Only last month, Sputnik - the new name for the Kremlin-sponsored Voice of Russia - announced that it was launching a news website in Czech, with the declared aim of offering Czech readers "alternative views" on international issues.
But many Czechs over the age of 40 still have painful memories of the period between 1948 and 1989, when their country was locked into the Soviet bloc.
The brutal crushing of the 1968 Prague Spring by Soviet troops was a deeply traumatic experience for many Czechs and Moscow faces a stiff challenge in putting forward its viewpoint.
The bulk of the Kremlin's propaganda effort is directed at the Baltic states, where there are sizeable Russian-speaking minorities and the message is delivered in Russian.
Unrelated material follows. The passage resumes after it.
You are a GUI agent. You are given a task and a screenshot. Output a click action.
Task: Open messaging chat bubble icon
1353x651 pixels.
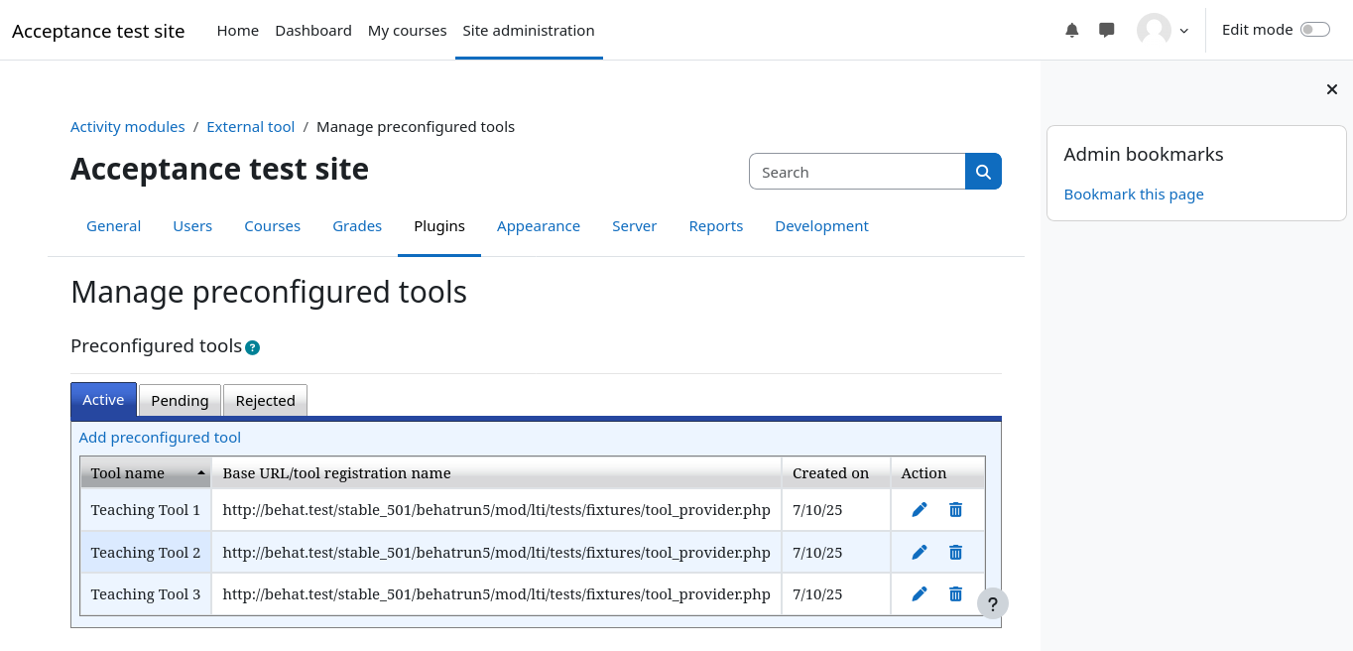(x=1107, y=31)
But the Russian government apparently also believes that there are political fissures worth exploiting in the Czech Republic, which joined Nato in 1999 and the European Union in 2004.
Sputnik quoted Igor Nikolaychuk of the Russian Institute of Strategic Studies as saying that the Czech Republic was "a divided country" and that there were separate tendencies pulling it in opposite directions, towards the Germanic and Slavonic worlds.
Czech President Milos Zeman has questioned the wisdom of EU sanctions on Russia in response to its intervention in Ukraine and is one of very few European leaders set to travel to Moscow in May for 70th anniversary celebrations marking the end of World War Two.
Several mainstream Czech and Slovak media outlets have recently published lists of pro-Russian sites, which now run to several dozen. The combination of these sites' very professional appearance and their opaque ownership structure raises questions over how they are financed.
Czech journalist Vladimir Sevela, who investigated one such site, AENews, for independent news website Echo24, notes that contributions are anonymous and says that their tone recalls news reports put out by the occupying Soviet forces in 1968.
However, unlike the old Soviet reports, Mr Sevela adds, contributions to AENews are written "in impeccable Czech".
Any media outlet with a tone reminiscent of Soviet propaganda is likely to alarm Czechs who remember the period.
Despite this, both Sputnik and the other pro-Russian sites push the argument that the Ukrainian government is a fascist regime and that the primary aim of the United States is world domination.
The websites first began to appear after proposals were mooted for a greater Nato presence in eastern Europe. The recent transit of a Nato convoy through the Czech Republic became a focus for their criticism.
The convoy crossed the Polish-Czech border on 29 March and arrived at its destination in Germany on 1 April.
Anti-Nato activists called for protests against the convoy, and a recent AENews piece claimed that mainstream Czech media had been doing its utmost to "intimidate" anyone who might be thinking of taking part in such protests.
Earlier this month Sputnik's Czech site carried an article about the Nato convoy in which it quoted the words of Petr Hajek, who used to be an adviser to former Czech President Vaclav Klaus, also seen as sympathetic to the Russian cause.
Mr Hajek is known for having highly controversial views, and his "counter-revolutionary" blog ProtiProud (CounterCurrent) is one of the few Czech media outlets to carry signed articles with a stridently pro-Russian, anti-EU and anti-American stance.
According to Sputnik, Mr Hajek described the passage of the convoy as "a shocking display in line with the USA's imperialistic behaviour" and accused Nato of "actually preparing for war with Russia".
Despite the efforts of Mr Hajek and the pro-Russian websites to whip up anti-Nato sentiment, there appears to have been little evidence of widespread opposition to the convoy.
A recent opinion poll carried out on behalf of Czech TV found that 82% of those questioned had no objection to its transit through the country, while 57% of those polled considered public debate over the issue to be "an unnecessary fuss".